◆ Task directions
Each entry needs to be reproduced verbatim.

======== Dataset content ========

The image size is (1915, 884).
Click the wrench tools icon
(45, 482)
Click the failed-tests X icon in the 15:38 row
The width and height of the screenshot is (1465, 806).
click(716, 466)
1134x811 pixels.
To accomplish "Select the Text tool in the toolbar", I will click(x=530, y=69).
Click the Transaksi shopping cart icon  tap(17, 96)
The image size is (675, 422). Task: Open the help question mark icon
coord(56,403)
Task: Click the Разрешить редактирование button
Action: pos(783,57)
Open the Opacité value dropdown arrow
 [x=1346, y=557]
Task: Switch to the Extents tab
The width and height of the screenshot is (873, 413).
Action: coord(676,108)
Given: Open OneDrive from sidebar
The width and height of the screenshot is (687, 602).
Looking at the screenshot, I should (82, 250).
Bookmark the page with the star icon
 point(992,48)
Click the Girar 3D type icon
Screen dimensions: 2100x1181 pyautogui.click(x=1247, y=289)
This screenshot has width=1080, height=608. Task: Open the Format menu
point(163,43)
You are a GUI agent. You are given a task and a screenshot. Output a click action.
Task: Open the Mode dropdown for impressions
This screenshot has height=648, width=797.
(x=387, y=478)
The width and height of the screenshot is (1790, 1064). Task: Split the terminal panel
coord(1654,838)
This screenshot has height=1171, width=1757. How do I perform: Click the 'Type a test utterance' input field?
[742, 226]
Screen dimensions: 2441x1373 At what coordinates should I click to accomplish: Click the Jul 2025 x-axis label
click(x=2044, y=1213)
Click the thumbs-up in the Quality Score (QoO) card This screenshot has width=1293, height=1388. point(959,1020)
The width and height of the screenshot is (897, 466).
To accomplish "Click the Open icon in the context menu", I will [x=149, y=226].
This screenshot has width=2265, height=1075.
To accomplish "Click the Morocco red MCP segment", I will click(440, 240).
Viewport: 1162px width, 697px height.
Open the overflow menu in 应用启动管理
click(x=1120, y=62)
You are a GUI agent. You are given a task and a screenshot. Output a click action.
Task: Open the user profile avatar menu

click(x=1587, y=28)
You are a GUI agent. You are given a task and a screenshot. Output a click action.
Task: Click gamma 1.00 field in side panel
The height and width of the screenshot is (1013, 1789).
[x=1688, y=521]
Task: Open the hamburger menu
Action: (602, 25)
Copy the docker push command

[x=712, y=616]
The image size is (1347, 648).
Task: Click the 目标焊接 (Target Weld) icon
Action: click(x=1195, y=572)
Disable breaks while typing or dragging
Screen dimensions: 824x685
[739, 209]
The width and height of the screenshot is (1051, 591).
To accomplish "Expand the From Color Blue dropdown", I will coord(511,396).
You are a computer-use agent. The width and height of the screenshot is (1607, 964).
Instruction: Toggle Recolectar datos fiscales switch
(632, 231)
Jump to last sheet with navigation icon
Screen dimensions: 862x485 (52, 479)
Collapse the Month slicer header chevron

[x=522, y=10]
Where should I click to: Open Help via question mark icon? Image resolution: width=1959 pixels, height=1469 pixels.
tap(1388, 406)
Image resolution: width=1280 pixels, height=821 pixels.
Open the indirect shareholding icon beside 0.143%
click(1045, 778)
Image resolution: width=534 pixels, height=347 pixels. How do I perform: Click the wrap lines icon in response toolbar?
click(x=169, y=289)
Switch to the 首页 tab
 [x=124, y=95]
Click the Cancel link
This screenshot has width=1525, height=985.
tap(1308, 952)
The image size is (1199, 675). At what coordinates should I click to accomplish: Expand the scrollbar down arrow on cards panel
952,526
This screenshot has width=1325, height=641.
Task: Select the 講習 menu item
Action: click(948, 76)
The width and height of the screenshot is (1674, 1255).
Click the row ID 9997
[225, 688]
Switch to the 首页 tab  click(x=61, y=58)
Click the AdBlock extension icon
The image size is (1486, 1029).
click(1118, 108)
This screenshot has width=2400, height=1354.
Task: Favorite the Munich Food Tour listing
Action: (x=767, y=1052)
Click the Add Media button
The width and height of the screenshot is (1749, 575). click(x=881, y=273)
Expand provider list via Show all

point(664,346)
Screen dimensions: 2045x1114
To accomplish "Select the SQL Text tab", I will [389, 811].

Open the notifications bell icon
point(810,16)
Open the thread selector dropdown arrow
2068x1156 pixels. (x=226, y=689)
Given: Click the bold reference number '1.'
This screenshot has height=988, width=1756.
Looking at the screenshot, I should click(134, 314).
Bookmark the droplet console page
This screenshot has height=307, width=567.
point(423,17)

========

◆ Result of this task
The image size is (1915, 884).
Click the wrench tools icon
(45, 482)
Click the failed-tests X icon in the 15:38 row
The width and height of the screenshot is (1465, 806).
click(716, 466)
1134x811 pixels.
To accomplish "Select the Text tool in the toolbar", I will click(x=530, y=69).
Click the Transaksi shopping cart icon  tap(17, 96)
The image size is (675, 422). Task: Open the help question mark icon
coord(56,403)
Task: Click the Разрешить редактирование button
Action: pos(783,57)
Open the Opacité value dropdown arrow
 [x=1346, y=557]
Task: Switch to the Extents tab
The width and height of the screenshot is (873, 413).
Action: coord(676,108)
Given: Open OneDrive from sidebar
The width and height of the screenshot is (687, 602).
Looking at the screenshot, I should (82, 250).
Bookmark the page with the star icon
 point(992,48)
Click the Girar 3D type icon
Screen dimensions: 2100x1181 pyautogui.click(x=1247, y=289)
This screenshot has width=1080, height=608. Task: Open the Format menu
point(163,43)
You are a GUI agent. You are given a task and a screenshot. Output a click action.
Task: Open the Mode dropdown for impressions
This screenshot has height=648, width=797.
(x=387, y=478)
The width and height of the screenshot is (1790, 1064). Task: Split the terminal panel
coord(1654,838)
This screenshot has height=1171, width=1757. How do I perform: Click the 'Type a test utterance' input field?
[742, 226]
Screen dimensions: 2441x1373 At what coordinates should I click to accomplish: Click the Jul 2025 x-axis label
click(x=2044, y=1213)
Click the thumbs-up in the Quality Score (QoO) card This screenshot has width=1293, height=1388. point(959,1020)
The width and height of the screenshot is (897, 466).
To accomplish "Click the Open icon in the context menu", I will [x=149, y=226].
This screenshot has width=2265, height=1075.
To accomplish "Click the Morocco red MCP segment", I will click(440, 240).
Viewport: 1162px width, 697px height.
Open the overflow menu in 应用启动管理
click(x=1120, y=62)
You are a GUI agent. You are given a task and a screenshot. Output a click action.
Task: Open the user profile avatar menu

click(x=1587, y=28)
You are a GUI agent. You are given a task and a screenshot. Output a click action.
Task: Click gamma 1.00 field in side panel
The height and width of the screenshot is (1013, 1789).
[x=1688, y=521]
Task: Open the hamburger menu
Action: (602, 25)
Copy the docker push command

[x=712, y=616]
The image size is (1347, 648).
Task: Click the 目标焊接 (Target Weld) icon
Action: click(x=1195, y=572)
Disable breaks while typing or dragging
Screen dimensions: 824x685
[739, 209]
The width and height of the screenshot is (1051, 591).
To accomplish "Expand the From Color Blue dropdown", I will coord(511,396).
You are a computer-use agent. The width and height of the screenshot is (1607, 964).
Instruction: Toggle Recolectar datos fiscales switch
(632, 231)
Jump to last sheet with navigation icon
Screen dimensions: 862x485 (52, 479)
Collapse the Month slicer header chevron

[x=522, y=10]
Where should I click to: Open Help via question mark icon? Image resolution: width=1959 pixels, height=1469 pixels.
tap(1388, 406)
Image resolution: width=1280 pixels, height=821 pixels.
Open the indirect shareholding icon beside 0.143%
click(1045, 778)
Image resolution: width=534 pixels, height=347 pixels. How do I perform: Click the wrap lines icon in response toolbar?
click(x=169, y=289)
Switch to the 首页 tab
 [x=124, y=95]
Click the Cancel link
This screenshot has width=1525, height=985.
tap(1308, 952)
The image size is (1199, 675). At what coordinates should I click to accomplish: Expand the scrollbar down arrow on cards panel
952,526
This screenshot has width=1325, height=641.
Task: Select the 講習 menu item
Action: click(948, 76)
The width and height of the screenshot is (1674, 1255).
Click the row ID 9997
[225, 688]
Switch to the 首页 tab  click(x=61, y=58)
Click the AdBlock extension icon
The image size is (1486, 1029).
click(1118, 108)
This screenshot has width=2400, height=1354.
Task: Favorite the Munich Food Tour listing
Action: (x=767, y=1052)
Click the Add Media button
The width and height of the screenshot is (1749, 575). click(x=881, y=273)
Expand provider list via Show all

point(664,346)
Screen dimensions: 2045x1114
To accomplish "Select the SQL Text tab", I will [389, 811].

Open the notifications bell icon
point(810,16)
Open the thread selector dropdown arrow
2068x1156 pixels. (x=226, y=689)
Given: Click the bold reference number '1.'
This screenshot has height=988, width=1756.
Looking at the screenshot, I should click(134, 314).
Bookmark the droplet console page
This screenshot has height=307, width=567.
point(423,17)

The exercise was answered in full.